»»

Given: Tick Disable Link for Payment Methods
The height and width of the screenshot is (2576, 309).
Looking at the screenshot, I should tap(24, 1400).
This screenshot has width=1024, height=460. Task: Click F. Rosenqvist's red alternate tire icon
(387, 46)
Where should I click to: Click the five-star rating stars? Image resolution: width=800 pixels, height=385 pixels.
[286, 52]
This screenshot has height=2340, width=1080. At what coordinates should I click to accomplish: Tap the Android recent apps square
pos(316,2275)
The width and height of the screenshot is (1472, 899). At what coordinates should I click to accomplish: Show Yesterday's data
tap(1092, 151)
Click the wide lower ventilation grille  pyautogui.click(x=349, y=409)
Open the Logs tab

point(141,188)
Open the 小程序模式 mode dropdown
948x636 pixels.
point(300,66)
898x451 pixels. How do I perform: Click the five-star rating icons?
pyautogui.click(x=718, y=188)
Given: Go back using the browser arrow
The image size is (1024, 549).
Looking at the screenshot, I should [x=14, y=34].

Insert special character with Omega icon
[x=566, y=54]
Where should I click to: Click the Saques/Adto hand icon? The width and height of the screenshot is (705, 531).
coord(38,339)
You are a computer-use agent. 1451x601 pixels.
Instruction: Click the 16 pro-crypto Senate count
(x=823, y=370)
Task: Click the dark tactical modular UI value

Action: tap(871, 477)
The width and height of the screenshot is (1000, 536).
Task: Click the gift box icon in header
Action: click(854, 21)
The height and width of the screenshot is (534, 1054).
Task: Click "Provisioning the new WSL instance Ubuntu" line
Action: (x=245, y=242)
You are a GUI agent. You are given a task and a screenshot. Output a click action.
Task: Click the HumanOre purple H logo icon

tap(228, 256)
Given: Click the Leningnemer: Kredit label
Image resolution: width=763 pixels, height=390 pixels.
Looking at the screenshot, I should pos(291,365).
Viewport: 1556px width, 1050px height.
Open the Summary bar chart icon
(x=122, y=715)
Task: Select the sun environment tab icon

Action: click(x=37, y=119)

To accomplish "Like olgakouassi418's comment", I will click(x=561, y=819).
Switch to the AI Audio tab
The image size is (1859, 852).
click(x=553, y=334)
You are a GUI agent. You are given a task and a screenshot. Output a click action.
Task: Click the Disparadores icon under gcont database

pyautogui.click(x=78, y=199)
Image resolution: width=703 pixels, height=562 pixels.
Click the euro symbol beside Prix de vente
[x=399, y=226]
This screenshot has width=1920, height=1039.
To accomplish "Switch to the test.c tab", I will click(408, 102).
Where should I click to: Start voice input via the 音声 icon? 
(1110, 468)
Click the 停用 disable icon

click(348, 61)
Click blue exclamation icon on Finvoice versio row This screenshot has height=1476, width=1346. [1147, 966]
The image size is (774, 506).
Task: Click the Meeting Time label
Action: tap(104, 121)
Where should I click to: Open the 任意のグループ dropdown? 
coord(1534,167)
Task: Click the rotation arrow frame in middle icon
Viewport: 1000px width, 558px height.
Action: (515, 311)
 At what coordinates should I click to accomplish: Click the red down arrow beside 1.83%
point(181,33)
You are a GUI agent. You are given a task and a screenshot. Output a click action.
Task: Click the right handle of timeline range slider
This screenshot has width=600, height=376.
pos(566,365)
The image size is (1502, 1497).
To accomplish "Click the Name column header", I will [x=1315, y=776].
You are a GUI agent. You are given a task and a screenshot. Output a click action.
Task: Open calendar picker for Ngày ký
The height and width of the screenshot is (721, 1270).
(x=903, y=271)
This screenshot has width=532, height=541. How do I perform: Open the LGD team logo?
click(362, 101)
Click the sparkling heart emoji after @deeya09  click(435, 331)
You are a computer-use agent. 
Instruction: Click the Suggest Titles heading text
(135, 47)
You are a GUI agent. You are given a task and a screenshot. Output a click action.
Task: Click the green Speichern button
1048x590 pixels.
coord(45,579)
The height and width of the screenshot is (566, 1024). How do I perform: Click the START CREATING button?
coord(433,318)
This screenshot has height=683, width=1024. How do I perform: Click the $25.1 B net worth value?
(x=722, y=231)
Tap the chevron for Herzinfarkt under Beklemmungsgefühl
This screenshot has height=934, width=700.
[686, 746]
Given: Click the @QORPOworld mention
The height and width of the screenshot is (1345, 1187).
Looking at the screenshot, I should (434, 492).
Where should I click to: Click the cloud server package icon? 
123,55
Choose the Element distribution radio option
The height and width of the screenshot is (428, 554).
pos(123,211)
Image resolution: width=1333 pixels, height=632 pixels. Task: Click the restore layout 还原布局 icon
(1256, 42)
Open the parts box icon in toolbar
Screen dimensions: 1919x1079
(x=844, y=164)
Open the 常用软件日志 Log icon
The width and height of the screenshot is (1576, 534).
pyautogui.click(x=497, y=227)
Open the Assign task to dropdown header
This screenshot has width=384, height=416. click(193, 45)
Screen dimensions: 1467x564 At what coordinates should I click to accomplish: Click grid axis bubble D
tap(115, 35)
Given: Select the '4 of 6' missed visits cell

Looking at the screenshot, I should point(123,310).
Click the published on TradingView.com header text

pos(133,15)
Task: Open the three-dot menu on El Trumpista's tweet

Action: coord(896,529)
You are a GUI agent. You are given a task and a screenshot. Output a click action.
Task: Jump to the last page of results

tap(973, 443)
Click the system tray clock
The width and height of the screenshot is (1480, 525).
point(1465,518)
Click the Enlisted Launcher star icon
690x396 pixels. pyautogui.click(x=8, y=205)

««

* What the task asks: Show each line in the entries that holds the string "computer".

* Output:
You are a computer-use agent. 1451x601 pixels.
You are a computer-use agent. 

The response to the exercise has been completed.